[What is needed] Once the line holding "Open the App Store from Dock" is found in the listing below, write it out and each later line exactly, up to and including the one holding "Task: Click help".

[Provided records]
+===+

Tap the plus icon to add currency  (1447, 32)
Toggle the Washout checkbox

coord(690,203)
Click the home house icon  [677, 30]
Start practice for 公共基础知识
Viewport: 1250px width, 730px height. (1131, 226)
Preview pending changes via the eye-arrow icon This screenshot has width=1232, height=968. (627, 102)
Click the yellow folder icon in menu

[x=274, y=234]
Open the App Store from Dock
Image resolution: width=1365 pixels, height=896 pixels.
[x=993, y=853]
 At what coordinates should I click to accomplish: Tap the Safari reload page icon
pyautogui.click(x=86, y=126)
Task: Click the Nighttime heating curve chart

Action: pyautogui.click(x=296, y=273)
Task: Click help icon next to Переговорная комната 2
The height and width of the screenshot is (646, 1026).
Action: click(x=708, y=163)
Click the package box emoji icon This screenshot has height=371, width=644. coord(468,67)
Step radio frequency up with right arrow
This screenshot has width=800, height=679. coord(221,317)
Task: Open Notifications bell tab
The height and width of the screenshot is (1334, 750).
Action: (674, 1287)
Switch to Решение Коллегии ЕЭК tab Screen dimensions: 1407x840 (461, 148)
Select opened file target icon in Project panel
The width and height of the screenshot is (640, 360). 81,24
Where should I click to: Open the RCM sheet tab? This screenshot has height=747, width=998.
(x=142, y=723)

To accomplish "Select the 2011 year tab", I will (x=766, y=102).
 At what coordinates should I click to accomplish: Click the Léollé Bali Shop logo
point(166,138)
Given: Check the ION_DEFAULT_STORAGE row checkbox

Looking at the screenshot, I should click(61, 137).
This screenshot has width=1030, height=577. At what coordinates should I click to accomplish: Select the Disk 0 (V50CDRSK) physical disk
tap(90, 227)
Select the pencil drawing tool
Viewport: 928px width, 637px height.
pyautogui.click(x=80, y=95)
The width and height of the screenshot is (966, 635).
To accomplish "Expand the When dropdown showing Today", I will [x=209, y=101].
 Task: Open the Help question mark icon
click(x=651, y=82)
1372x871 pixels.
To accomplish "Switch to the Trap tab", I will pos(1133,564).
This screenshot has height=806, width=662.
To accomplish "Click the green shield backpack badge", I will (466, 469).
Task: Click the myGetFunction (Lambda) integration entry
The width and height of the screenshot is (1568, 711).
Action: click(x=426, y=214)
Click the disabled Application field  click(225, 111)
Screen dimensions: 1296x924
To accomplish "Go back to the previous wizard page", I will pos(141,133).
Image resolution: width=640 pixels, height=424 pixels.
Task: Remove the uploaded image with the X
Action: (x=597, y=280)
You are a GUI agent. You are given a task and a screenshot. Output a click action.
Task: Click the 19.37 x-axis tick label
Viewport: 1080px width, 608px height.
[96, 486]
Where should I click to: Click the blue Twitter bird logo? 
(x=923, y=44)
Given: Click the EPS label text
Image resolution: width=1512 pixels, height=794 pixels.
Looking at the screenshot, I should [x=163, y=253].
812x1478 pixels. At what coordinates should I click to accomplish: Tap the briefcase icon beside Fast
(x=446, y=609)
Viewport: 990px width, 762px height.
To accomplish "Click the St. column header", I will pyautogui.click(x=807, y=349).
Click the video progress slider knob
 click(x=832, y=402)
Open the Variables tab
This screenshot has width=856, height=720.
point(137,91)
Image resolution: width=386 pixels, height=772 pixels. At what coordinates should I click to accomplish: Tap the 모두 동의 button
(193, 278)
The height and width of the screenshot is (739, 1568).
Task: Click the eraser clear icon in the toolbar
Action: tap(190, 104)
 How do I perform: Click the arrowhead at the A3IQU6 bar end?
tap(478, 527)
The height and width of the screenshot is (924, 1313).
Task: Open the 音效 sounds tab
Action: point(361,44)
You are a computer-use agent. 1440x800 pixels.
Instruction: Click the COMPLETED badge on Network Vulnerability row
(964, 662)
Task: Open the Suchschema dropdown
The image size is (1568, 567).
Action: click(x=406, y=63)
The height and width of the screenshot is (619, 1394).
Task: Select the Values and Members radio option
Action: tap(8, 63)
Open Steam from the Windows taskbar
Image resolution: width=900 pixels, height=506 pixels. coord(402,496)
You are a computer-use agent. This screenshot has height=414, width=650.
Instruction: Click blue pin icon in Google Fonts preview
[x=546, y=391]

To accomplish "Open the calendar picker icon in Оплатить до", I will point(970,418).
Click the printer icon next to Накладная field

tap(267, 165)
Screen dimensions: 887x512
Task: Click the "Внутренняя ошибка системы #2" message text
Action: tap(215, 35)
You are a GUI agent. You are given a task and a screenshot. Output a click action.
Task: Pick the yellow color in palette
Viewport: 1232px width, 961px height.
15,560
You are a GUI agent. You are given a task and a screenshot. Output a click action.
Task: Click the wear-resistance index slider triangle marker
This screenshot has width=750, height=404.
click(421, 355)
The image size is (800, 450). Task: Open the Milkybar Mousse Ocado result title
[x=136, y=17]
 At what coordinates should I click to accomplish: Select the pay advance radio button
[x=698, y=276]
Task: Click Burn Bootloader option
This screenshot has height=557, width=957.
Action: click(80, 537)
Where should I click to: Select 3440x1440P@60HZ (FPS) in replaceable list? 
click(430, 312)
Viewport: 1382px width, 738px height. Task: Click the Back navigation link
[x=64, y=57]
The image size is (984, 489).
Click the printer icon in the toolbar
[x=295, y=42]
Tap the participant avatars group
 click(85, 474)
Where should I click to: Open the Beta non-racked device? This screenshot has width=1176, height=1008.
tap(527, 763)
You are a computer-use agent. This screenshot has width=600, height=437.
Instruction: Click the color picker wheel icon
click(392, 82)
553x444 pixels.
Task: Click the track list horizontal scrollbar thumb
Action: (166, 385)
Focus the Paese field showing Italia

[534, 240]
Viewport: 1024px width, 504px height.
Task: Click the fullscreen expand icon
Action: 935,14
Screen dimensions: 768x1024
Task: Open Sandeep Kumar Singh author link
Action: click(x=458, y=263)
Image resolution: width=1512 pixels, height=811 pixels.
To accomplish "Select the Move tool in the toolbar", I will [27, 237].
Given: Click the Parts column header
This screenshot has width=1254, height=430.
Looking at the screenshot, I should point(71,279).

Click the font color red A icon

+===+

[Task solution]
Open the App Store from Dock
Image resolution: width=1365 pixels, height=896 pixels.
[x=993, y=853]
 At what coordinates should I click to accomplish: Tap the Safari reload page icon
pyautogui.click(x=86, y=126)
Task: Click the Nighttime heating curve chart

Action: pyautogui.click(x=296, y=273)
Task: Click help icon next to Переговорная комната 2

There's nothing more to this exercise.